Media Advisory: MEDEA IN TENNESSEE 9/7-9/9 on Drone Warfare
MEDIA ADVISORY
For Immediate Release: August 31, 2012
Contact: Elizabeth Barger, CodePinkTN Coordinator, loveliz77@yahoo.com 931 964-2119
or Jane Hussain, secretary@nashvillepeacejustice.org 615 650-8868
MEDEA BENJAMIN, DRONE EXPERT, IN MIDDLE TENNESSEE
Medea Benjamin, author of the authoritative book DRONE WARFARE, and co-founder of the national peace group, CodePink, will be in Middle Tennessee from September 7 to September 10. Newsday once described her as "one of America's most committed — and most effective — fighters for human rights."
On Friday, September 7, Tennesseans will have the opportunity to meet her at two universities in the area. At 10:30am she will speak about and sign her book at Lipscomb University in Nashville at the Ezell Center, Room 301. At 3:00pm she will be speaking at Middle Tennessee State University in Murfreesboro in the Business/Aerospace Building 7.
Benjamin will be the keynote speaker on Saturday, 9/8 at 4:00pm at the Nashville Peace & Justice Center's annual event at Fannie Mae Dees Park in Nashville. On Sunday, September 9, she will facilitate the Regional Annual Planning Meeting of CodePink and PeaceRoots Alliance in Summertown, and afterwards return to Nashville for a fundraising birthday party at 5:00pm.
Unmanned Aerial Vehicles, or drones, have primarily been used for surveillance and targeted killings in wars in faraway lands. Now, with apparently minimal debate, local police departments have begun using them for surveillance directed at American citizens. Several cities in Tennessee, including Nashville, already have drones. Last year Middle Tennessee State University, (MTSU), agreed to a partnership with the Army’s Unmanned Aircraft Systems to do research and training in the use of drones.
Drones can serve valid purposes, like monitoring forest fires, surveying land and search-and-rescue missions. But human rights activists believe that they can also pose a threat to our freedoms, that their domestic use must be strictly controlled, and that current legal standards should be updated to reflect this powerful new technology. Instead, they claim, drone use inside the United States has been authorized largely outside the public eye.
The Fourth Amendment of the US Constitution Bill of Rights says, “The right of the people to be secure in their persons, houses, papers, and effects, against unreasonable searches and seizures, shall not be violated, and no warrants shall issue, but upon probable cause, supported by oath or affirmation, and particularly describing the place to be searched, and the persons or things to be seized. “
The FAA Reauthorization Act will allow around 30,000 spy drones into U.S. airspace in the next eight years so that local and federal law enforcement can keep track of ‘suspects”, even if they have no warrant. An example of power of the military industrial complex has been shown by a drone trade group, the Association for Unmanned Vehicle Systems International (AUVSI), that pushed for the formation of the bi-partisan Congressional Unmanned Systems Caucus. This lobbying group bragged that the House took many of its suggestions word for word in the creation of the FAA bill. They are sure the domestic unmanned drone market will be bigger that the huge military sector, but note that the main barrier to great profits will be “civil liberties.”

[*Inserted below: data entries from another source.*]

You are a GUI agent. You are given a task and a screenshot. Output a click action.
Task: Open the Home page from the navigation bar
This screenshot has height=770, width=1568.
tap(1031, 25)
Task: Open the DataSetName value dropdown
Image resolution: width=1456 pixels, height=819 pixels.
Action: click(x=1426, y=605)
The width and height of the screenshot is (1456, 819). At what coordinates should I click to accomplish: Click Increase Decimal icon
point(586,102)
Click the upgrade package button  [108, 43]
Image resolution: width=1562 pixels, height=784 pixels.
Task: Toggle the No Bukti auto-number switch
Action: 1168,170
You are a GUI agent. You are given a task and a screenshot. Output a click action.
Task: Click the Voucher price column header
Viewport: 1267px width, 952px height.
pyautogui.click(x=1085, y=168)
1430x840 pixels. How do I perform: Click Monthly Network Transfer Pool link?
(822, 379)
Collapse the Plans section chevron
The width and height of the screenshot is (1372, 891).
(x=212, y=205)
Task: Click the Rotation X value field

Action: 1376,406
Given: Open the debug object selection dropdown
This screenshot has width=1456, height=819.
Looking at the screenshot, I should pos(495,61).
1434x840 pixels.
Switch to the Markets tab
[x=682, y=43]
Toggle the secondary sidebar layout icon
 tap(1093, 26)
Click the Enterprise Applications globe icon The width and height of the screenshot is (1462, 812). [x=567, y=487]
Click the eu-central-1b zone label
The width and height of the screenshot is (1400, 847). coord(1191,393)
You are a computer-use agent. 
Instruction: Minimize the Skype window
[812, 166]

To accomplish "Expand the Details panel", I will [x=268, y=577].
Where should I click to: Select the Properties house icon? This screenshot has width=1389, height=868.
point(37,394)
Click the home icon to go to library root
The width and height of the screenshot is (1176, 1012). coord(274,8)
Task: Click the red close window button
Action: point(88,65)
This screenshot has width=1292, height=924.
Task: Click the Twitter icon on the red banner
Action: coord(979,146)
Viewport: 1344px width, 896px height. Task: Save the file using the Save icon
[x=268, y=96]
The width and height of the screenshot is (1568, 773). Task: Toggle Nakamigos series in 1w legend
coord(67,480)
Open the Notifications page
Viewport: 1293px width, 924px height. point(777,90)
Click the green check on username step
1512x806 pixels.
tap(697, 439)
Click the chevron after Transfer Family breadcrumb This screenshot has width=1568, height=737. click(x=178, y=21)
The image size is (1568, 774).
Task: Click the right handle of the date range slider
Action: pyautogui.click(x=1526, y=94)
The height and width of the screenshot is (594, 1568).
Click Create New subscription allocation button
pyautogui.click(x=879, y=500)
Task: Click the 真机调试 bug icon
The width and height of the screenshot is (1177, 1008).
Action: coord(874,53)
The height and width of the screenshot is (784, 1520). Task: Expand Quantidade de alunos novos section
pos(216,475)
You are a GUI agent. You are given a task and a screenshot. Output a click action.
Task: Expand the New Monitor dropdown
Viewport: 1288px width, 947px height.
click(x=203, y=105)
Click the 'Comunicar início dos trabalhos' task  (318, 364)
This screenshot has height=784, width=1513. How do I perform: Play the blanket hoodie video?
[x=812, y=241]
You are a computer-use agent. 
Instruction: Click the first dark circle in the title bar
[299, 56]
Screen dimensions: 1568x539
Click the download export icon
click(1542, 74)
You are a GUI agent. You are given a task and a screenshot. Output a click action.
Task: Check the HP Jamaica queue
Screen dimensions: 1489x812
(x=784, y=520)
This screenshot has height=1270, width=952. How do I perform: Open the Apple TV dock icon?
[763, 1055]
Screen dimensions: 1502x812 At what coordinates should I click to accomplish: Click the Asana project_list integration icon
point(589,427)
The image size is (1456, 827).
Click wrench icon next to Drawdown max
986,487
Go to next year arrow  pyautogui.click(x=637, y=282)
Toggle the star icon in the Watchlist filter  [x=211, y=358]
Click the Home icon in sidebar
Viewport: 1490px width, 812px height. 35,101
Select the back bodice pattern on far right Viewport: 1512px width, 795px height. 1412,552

Now, with the use of drones escalating at a meteoric pace, Benjamin has written her book, Drone Warfare: Killing by Remote Control, as a call to action. “It is meant to wake a sleeping public,” she writes, “lulled into thinking that drones are good, that targeted killings are making us safer.” Drone Warfare is a comprehensive look at the growing menace of robotic warfare, with an extensive analysis of who is producing the drones, where they are being used, who “pilots” these unmanned planes, who are the victims and what are the legal and moral implications. The book also looks at what activists, lawyers and scientists are doing to end drone warfare abroad and to regulate the use of drones domestically. Medea Benjamin then suggests ways to move forward.